- Quoted passage:
══════════════════════════════

Sterling was up 0.1% versus the dollar but set to close the week 0.54% higher, in its first rise since the week ending on January 12

Sterling was on track for its first weekly gain versus the dollar since mid-January on growing risk appetite and some strong UK economic data.

Traders see the pound as a "risk currency" that moves in accordance with similar assets, most typically equities, and world shares capped a record-breaking week after U.S. chipmaker Nvidia's strong earnings boosted tech stocks.

A survey showed strong growth for services firms and business optimism at a two-year high. But British consumer sentiment dropped for the first time in four months in February.

The pound has consolidated at a higher level this morning, undeterred by an unexpected decline in GfK consumer confidence, according to Kyle Chapman, forex analyst at Ballinger Group.

A global risk asset inflow keeps sterling buoyed in spite a widening US yield advantage. Forex has detached somewhat from rate spreads over the past few days, Chapman said.

Sterling was up 0.1% versus the dollar but set to close the week 0.54% higher, in its first rise since the week ending on January 12.

══════════════════════════════

- Information provided:
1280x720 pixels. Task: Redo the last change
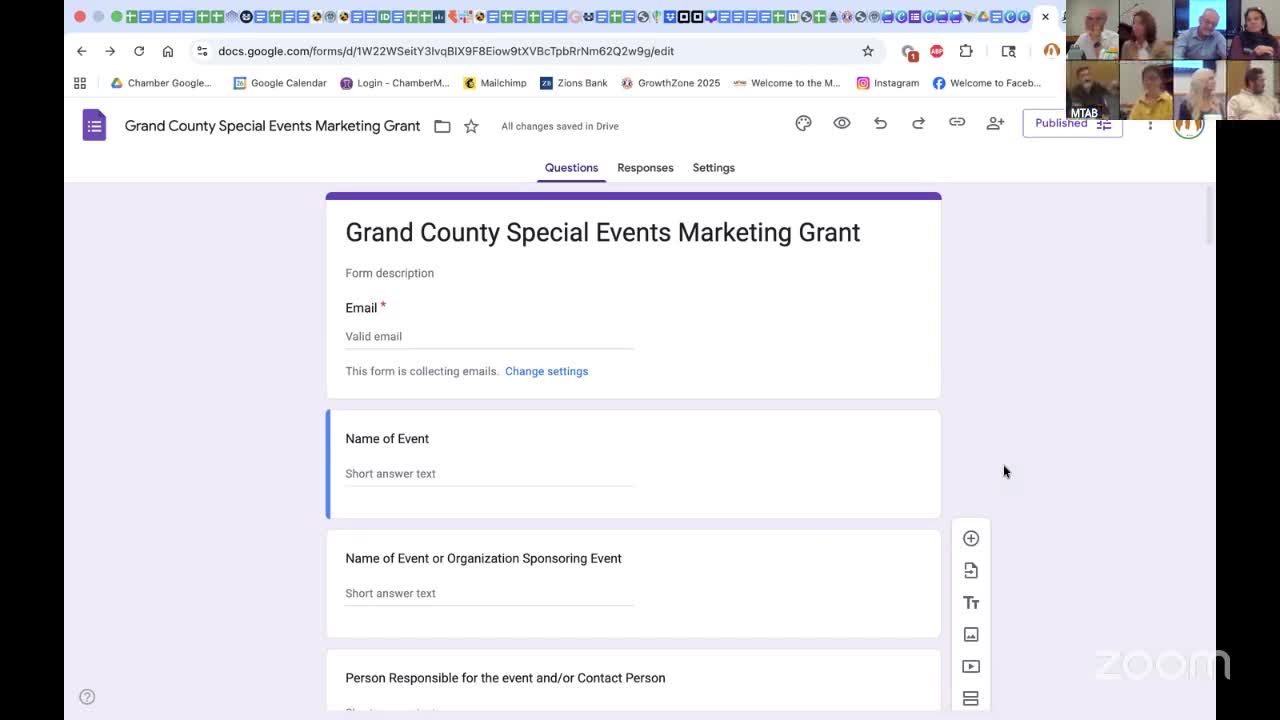[x=917, y=122]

══════════════════════════════

- Problems to work on:
(a) Answer these from the passage on sterling:
(i) Which company's strong earnings boosted tech stocks?
(ii) What position does Kyle Chapman hold, and at which firm?
(iii) In which month did British consumer sentiment drop for the first time in four months?
(b) Write the next part of the passage on sterling, picking up after its final sentence.
The data has nothing to do with the passage on sterling.

- Responses for each task:
(a)
(i) U.S. chipmaker Nvidia
(ii) Forex analyst at Ballinger Group
(iii) February

(b)
The pound correlation with global equities has started to soften but stays stronger than the U.S. dollar risk correlation and may prompt some pound firming if this risk appetite continues, said Derek Halpenny, head of research, global markets EMEA and international securities, at MUFG Bank.

Nonetheless, investors remained focused on the BoE policy path as higher rates would support the pound.

Analysts said recent data showed inflation pressures were likely to keep the Bank of England wary about trimming borrowing costs.

While money markets are pricing a 25 bps rate reduction by the ECB and the Fed, per the CME FedWatch Tool, by June, they are discounting less than a 50% probability of such a move from the Bank of England.

Analysts also flagged that Bank of England policymaker Megan Greene said on Thursday she wanted more evidence that inflation pressures were easing before voting to reduce rates.